* _Record excerpts_:
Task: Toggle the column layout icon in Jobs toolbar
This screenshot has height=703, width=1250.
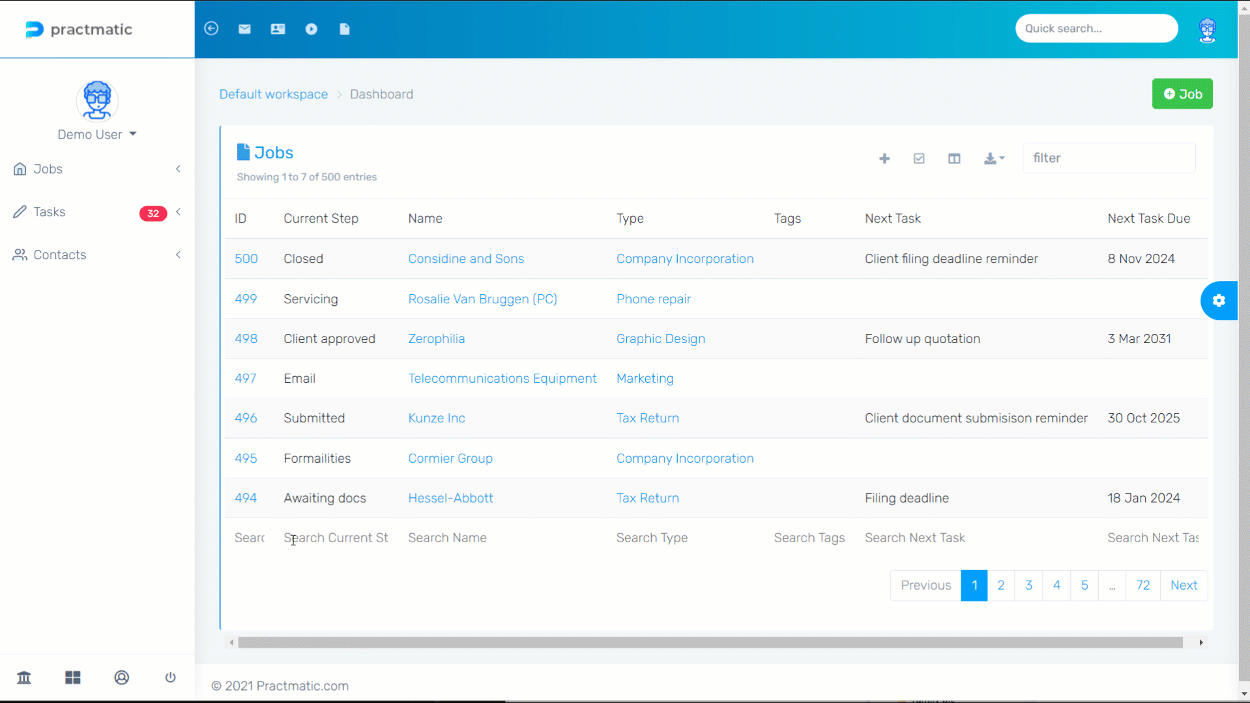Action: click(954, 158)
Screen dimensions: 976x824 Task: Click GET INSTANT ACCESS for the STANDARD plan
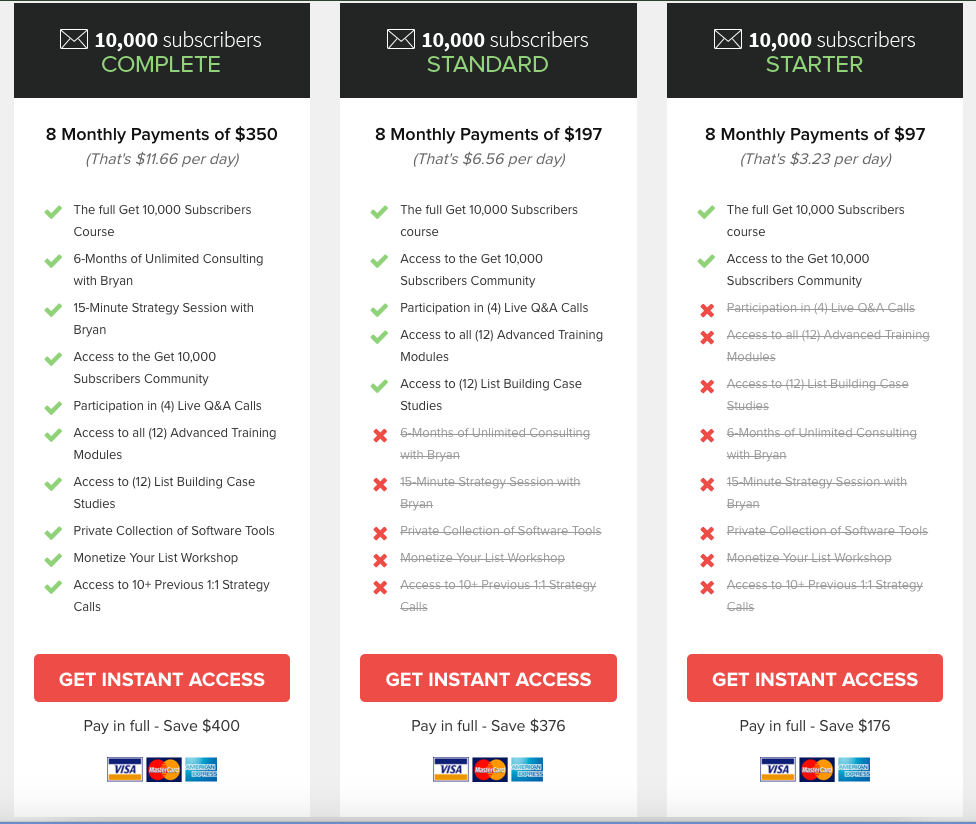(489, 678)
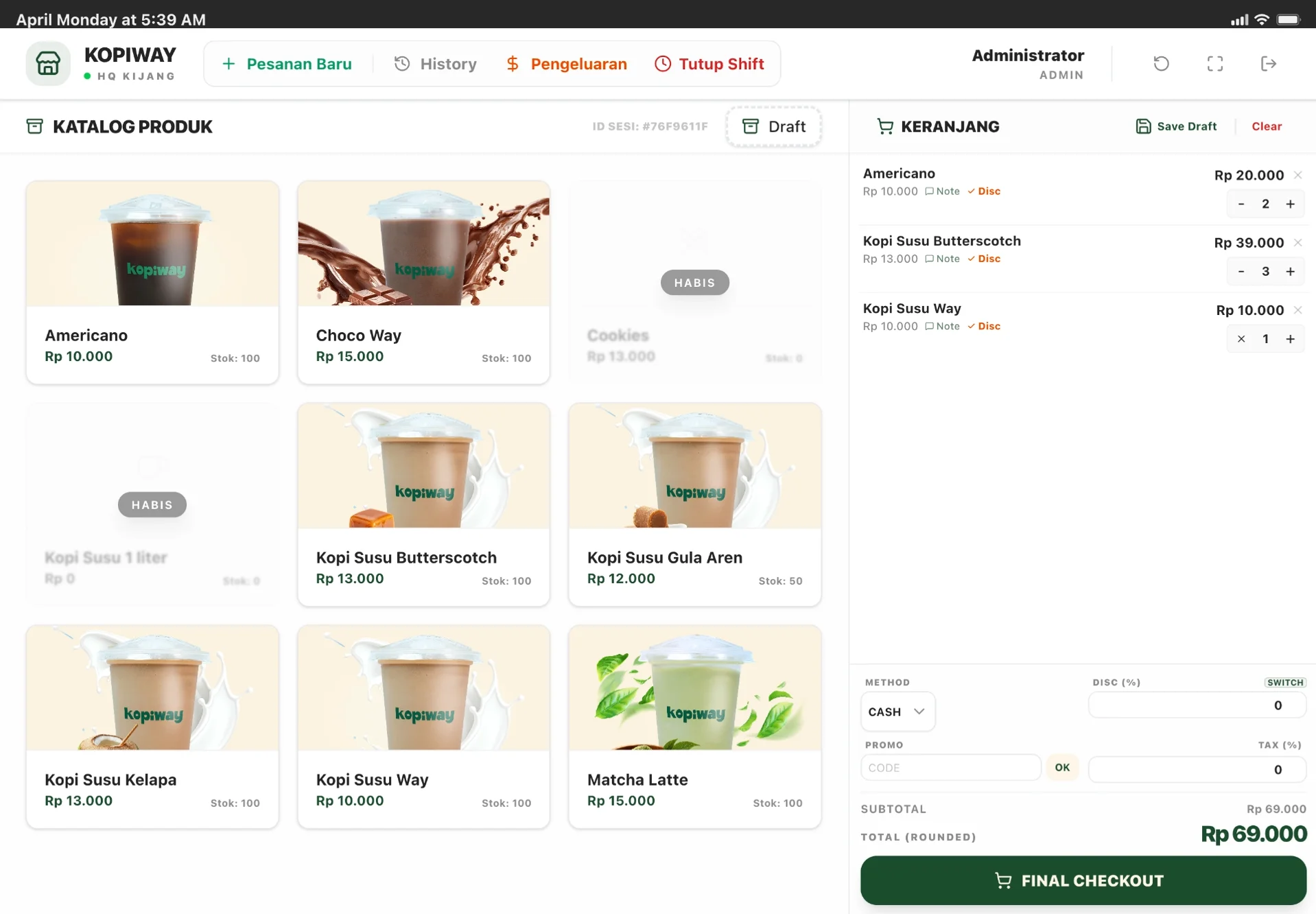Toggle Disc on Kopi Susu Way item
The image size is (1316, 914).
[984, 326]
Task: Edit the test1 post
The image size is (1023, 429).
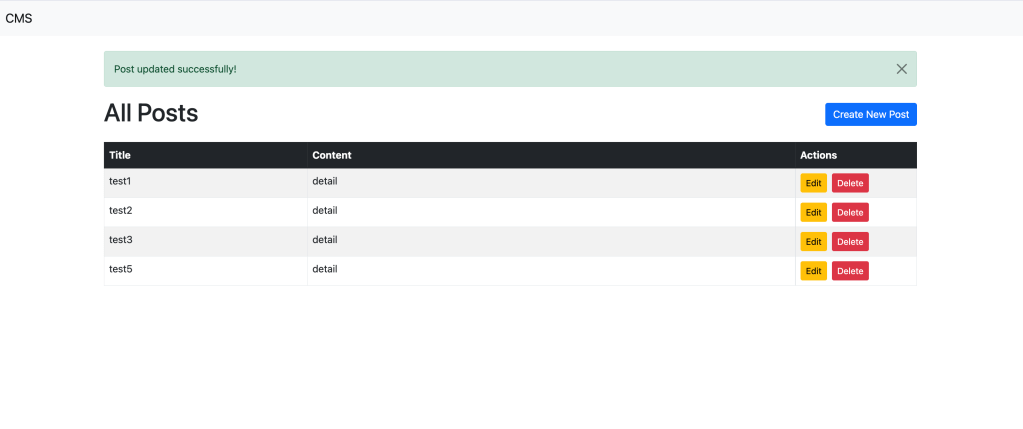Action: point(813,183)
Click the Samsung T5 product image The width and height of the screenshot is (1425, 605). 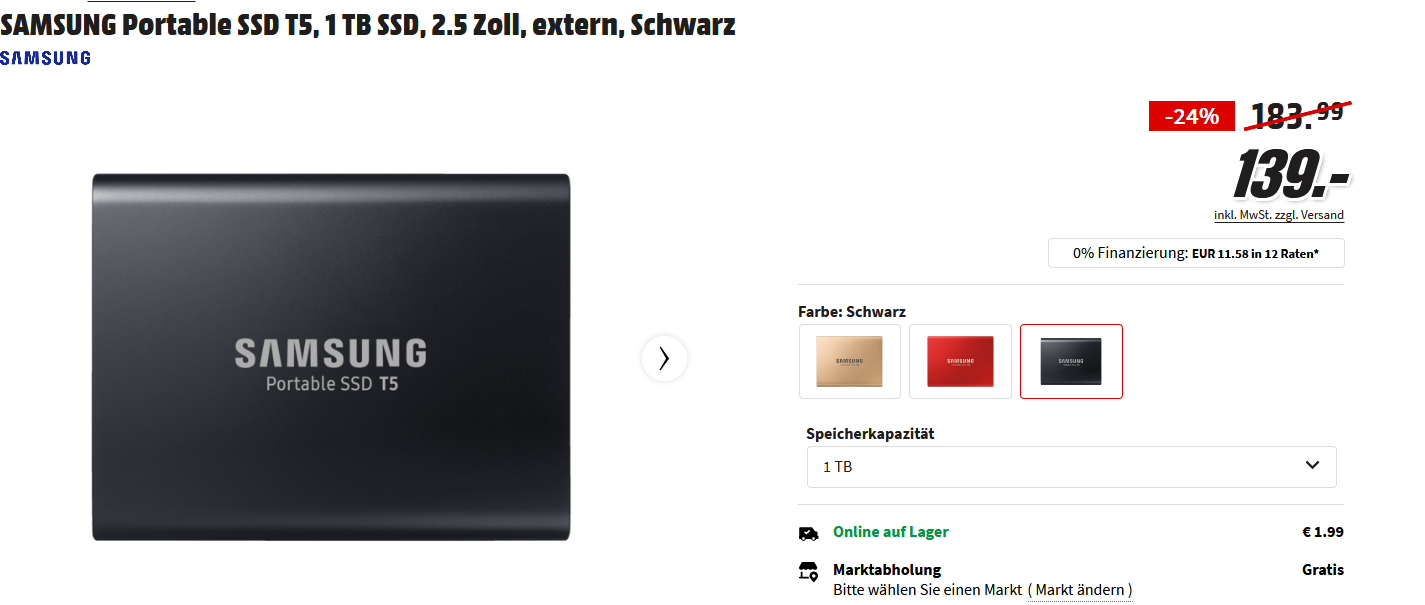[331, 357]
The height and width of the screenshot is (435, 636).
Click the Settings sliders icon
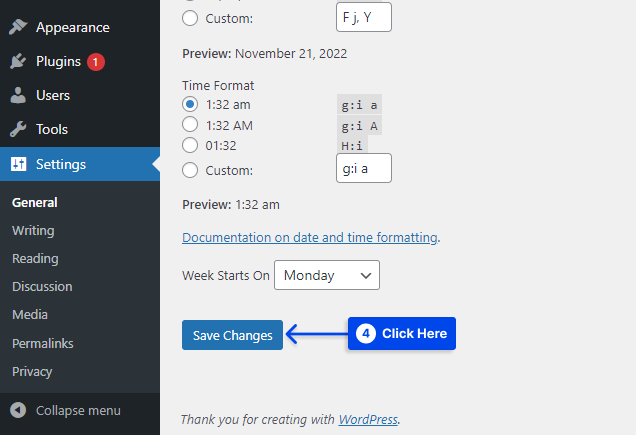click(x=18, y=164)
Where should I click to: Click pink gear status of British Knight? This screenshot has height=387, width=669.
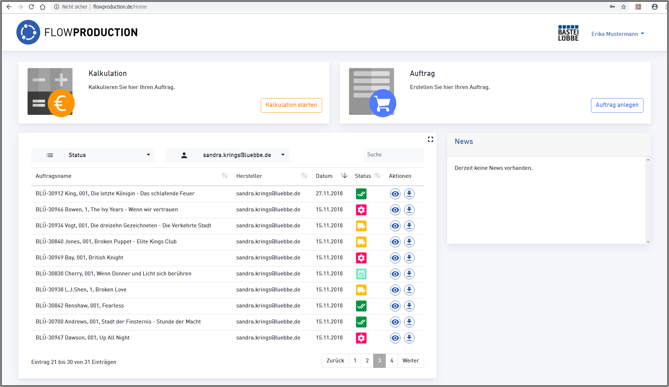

* _Task brief_: Nothing but the lines from the line containing "Click the Settings sliders icon" to the end of the records above should be repeated, exactly and with every picture omitted.

* _Expected answer_:
Click the Settings sliders icon
click(x=18, y=164)
Where should I click to: Click pink gear status of British Knight? This screenshot has height=387, width=669.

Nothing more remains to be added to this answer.